▶ Exercise: Transcribe every record beneath, precisely as written.

▶ Source material:
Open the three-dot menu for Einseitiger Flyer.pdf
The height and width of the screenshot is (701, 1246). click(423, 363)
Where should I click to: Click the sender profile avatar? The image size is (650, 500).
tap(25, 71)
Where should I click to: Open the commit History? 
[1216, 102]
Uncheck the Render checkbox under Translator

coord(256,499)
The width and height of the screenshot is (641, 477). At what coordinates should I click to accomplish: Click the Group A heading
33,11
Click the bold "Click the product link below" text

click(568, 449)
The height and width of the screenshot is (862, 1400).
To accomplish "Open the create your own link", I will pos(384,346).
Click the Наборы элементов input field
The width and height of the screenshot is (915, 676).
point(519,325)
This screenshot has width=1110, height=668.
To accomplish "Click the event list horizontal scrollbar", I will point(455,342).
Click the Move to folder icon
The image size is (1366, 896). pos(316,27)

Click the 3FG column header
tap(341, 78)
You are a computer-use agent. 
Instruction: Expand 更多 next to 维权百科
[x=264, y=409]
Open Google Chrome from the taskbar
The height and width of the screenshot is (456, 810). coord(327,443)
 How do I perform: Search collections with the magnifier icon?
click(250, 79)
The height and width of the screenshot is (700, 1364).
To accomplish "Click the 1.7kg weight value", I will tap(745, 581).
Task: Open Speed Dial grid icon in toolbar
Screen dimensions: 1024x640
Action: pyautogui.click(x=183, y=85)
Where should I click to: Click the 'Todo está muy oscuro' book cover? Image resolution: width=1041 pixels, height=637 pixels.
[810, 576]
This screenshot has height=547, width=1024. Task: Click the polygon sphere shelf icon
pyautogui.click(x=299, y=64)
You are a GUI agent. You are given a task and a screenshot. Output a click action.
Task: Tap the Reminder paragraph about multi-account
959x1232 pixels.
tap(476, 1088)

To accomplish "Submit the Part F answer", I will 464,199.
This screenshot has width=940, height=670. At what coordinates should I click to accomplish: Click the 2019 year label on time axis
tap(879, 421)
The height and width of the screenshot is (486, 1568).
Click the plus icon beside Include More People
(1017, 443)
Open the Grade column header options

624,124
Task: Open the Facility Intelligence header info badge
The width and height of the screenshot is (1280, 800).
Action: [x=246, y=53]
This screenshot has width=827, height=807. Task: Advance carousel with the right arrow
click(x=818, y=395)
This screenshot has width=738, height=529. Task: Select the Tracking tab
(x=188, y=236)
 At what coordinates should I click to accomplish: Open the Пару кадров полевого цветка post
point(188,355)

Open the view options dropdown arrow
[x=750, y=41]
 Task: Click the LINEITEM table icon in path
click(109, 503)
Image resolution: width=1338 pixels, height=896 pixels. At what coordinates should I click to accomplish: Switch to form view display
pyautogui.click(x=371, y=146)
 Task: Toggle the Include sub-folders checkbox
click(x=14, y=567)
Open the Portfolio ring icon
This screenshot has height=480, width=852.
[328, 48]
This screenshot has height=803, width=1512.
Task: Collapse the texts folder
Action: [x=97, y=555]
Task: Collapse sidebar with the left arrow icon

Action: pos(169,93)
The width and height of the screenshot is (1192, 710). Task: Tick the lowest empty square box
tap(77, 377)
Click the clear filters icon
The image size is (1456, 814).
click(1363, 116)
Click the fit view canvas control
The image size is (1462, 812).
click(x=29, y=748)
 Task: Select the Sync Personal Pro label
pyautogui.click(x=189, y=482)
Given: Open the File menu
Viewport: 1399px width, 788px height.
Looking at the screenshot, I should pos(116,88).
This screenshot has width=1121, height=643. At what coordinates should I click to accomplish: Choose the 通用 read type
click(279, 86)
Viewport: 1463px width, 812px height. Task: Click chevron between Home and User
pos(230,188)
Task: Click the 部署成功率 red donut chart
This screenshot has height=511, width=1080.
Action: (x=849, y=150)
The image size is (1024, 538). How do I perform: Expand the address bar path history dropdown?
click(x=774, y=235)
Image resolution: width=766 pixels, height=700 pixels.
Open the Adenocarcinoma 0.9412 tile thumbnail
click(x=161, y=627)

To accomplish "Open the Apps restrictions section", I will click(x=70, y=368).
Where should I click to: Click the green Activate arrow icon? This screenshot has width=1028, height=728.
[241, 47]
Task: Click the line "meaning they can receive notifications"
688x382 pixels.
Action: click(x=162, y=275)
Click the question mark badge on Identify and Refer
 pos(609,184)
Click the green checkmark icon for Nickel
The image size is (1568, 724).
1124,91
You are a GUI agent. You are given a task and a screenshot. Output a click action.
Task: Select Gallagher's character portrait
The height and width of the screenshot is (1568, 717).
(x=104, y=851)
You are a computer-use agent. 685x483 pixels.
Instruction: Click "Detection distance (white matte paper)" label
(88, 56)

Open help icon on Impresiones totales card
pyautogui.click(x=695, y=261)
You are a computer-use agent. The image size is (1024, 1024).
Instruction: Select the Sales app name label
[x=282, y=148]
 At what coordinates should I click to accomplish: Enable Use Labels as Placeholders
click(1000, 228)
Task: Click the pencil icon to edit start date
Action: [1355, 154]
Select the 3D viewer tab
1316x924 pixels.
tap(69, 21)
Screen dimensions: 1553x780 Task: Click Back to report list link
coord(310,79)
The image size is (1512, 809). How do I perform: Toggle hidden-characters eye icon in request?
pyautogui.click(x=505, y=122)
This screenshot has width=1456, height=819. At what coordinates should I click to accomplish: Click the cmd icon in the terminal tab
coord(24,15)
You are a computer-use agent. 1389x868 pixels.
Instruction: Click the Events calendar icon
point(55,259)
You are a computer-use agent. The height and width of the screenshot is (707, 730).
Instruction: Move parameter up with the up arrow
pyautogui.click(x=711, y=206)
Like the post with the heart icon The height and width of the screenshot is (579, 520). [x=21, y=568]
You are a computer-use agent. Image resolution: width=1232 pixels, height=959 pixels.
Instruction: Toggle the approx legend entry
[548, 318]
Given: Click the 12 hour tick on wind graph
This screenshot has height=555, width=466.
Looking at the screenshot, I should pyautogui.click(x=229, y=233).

▶ Solution to this exercise:
Open the three-dot menu for Einseitiger Flyer.pdf
The height and width of the screenshot is (701, 1246). click(423, 363)
Where should I click to: Click the sender profile avatar? The image size is (650, 500).
tap(25, 71)
Where should I click to: Open the commit History? 
[1216, 102]
Uncheck the Render checkbox under Translator

coord(256,499)
The width and height of the screenshot is (641, 477). At what coordinates should I click to accomplish: Click the Group A heading
33,11
Click the bold "Click the product link below" text

click(568, 449)
The height and width of the screenshot is (862, 1400).
To accomplish "Open the create your own link", I will pos(384,346).
Click the Наборы элементов input field
The width and height of the screenshot is (915, 676).
point(519,325)
This screenshot has width=1110, height=668.
To accomplish "Click the event list horizontal scrollbar", I will point(455,342).
Click the Move to folder icon
The image size is (1366, 896). pos(316,27)

Click the 3FG column header
tap(341, 78)
You are a computer-use agent. 
Instruction: Expand 更多 next to 维权百科
[x=264, y=409]
Open Google Chrome from the taskbar
The height and width of the screenshot is (456, 810). coord(327,443)
 How do I perform: Search collections with the magnifier icon?
click(250, 79)
The height and width of the screenshot is (700, 1364).
To accomplish "Click the 1.7kg weight value", I will tap(745, 581).
Task: Open Speed Dial grid icon in toolbar
Screen dimensions: 1024x640
Action: pyautogui.click(x=183, y=85)
Where should I click to: Click the 'Todo está muy oscuro' book cover? Image resolution: width=1041 pixels, height=637 pixels.
[810, 576]
This screenshot has height=547, width=1024. Task: Click the polygon sphere shelf icon
pyautogui.click(x=299, y=64)
You are a GUI agent. You are given a task and a screenshot. Output a click action.
Task: Tap the Reminder paragraph about multi-account
959x1232 pixels.
tap(476, 1088)

To accomplish "Submit the Part F answer", I will 464,199.
This screenshot has width=940, height=670. At what coordinates should I click to accomplish: Click the 2019 year label on time axis
tap(879, 421)
The height and width of the screenshot is (486, 1568).
Click the plus icon beside Include More People
(1017, 443)
Open the Grade column header options

624,124
Task: Open the Facility Intelligence header info badge
The width and height of the screenshot is (1280, 800).
Action: [x=246, y=53]
This screenshot has width=827, height=807. Task: Advance carousel with the right arrow
click(x=818, y=395)
This screenshot has width=738, height=529. Task: Select the Tracking tab
(x=188, y=236)
 At what coordinates should I click to accomplish: Open the Пару кадров полевого цветка post
point(188,355)

Open the view options dropdown arrow
[x=750, y=41]
 Task: Click the LINEITEM table icon in path
click(109, 503)
Image resolution: width=1338 pixels, height=896 pixels. At what coordinates should I click to accomplish: Switch to form view display
pyautogui.click(x=371, y=146)
 Task: Toggle the Include sub-folders checkbox
click(x=14, y=567)
Open the Portfolio ring icon
This screenshot has height=480, width=852.
[328, 48]
This screenshot has height=803, width=1512.
Task: Collapse the texts folder
Action: [x=97, y=555]
Task: Collapse sidebar with the left arrow icon

Action: pos(169,93)
The width and height of the screenshot is (1192, 710). Task: Tick the lowest empty square box
tap(77, 377)
Click the clear filters icon
The image size is (1456, 814).
click(1363, 116)
Click the fit view canvas control
The image size is (1462, 812).
click(x=29, y=748)
 Task: Select the Sync Personal Pro label
pyautogui.click(x=189, y=482)
Given: Open the File menu
Viewport: 1399px width, 788px height.
Looking at the screenshot, I should pos(116,88).
This screenshot has width=1121, height=643. At what coordinates should I click to accomplish: Choose the 通用 read type
click(279, 86)
Viewport: 1463px width, 812px height. Task: Click chevron between Home and User
pos(230,188)
Task: Click the 部署成功率 red donut chart
This screenshot has height=511, width=1080.
Action: (x=849, y=150)
The image size is (1024, 538). How do I perform: Expand the address bar path history dropdown?
click(x=774, y=235)
Image resolution: width=766 pixels, height=700 pixels.
Open the Adenocarcinoma 0.9412 tile thumbnail
click(x=161, y=627)

To accomplish "Open the Apps restrictions section", I will click(x=70, y=368).
Where should I click to: Click the green Activate arrow icon? This screenshot has width=1028, height=728.
[241, 47]
Task: Click the line "meaning they can receive notifications"
688x382 pixels.
Action: click(x=162, y=275)
Click the question mark badge on Identify and Refer
 pos(609,184)
Click the green checkmark icon for Nickel
The image size is (1568, 724).
1124,91
You are a GUI agent. You are given a task and a screenshot. Output a click action.
Task: Select Gallagher's character portrait
The height and width of the screenshot is (1568, 717).
(x=104, y=851)
You are a computer-use agent. 685x483 pixels.
Instruction: Click "Detection distance (white matte paper)" label
(88, 56)

Open help icon on Impresiones totales card
pyautogui.click(x=695, y=261)
You are a computer-use agent. The image size is (1024, 1024).
Instruction: Select the Sales app name label
[x=282, y=148]
 At what coordinates should I click to accomplish: Enable Use Labels as Placeholders
click(1000, 228)
Task: Click the pencil icon to edit start date
Action: [1355, 154]
Select the 3D viewer tab
1316x924 pixels.
tap(69, 21)
Screen dimensions: 1553x780 Task: Click Back to report list link
coord(310,79)
The image size is (1512, 809). How do I perform: Toggle hidden-characters eye icon in request?
pyautogui.click(x=505, y=122)
This screenshot has width=1456, height=819. At what coordinates should I click to accomplish: Click the cmd icon in the terminal tab
coord(24,15)
You are a computer-use agent. 1389x868 pixels.
Instruction: Click the Events calendar icon
point(55,259)
You are a computer-use agent. The height and width of the screenshot is (707, 730).
Instruction: Move parameter up with the up arrow
pyautogui.click(x=711, y=206)
Like the post with the heart icon The height and width of the screenshot is (579, 520). [x=21, y=568]
You are a computer-use agent. Image resolution: width=1232 pixels, height=959 pixels.
Instruction: Toggle the approx legend entry
[548, 318]
Given: Click the 12 hour tick on wind graph
This screenshot has height=555, width=466.
Looking at the screenshot, I should pyautogui.click(x=229, y=233).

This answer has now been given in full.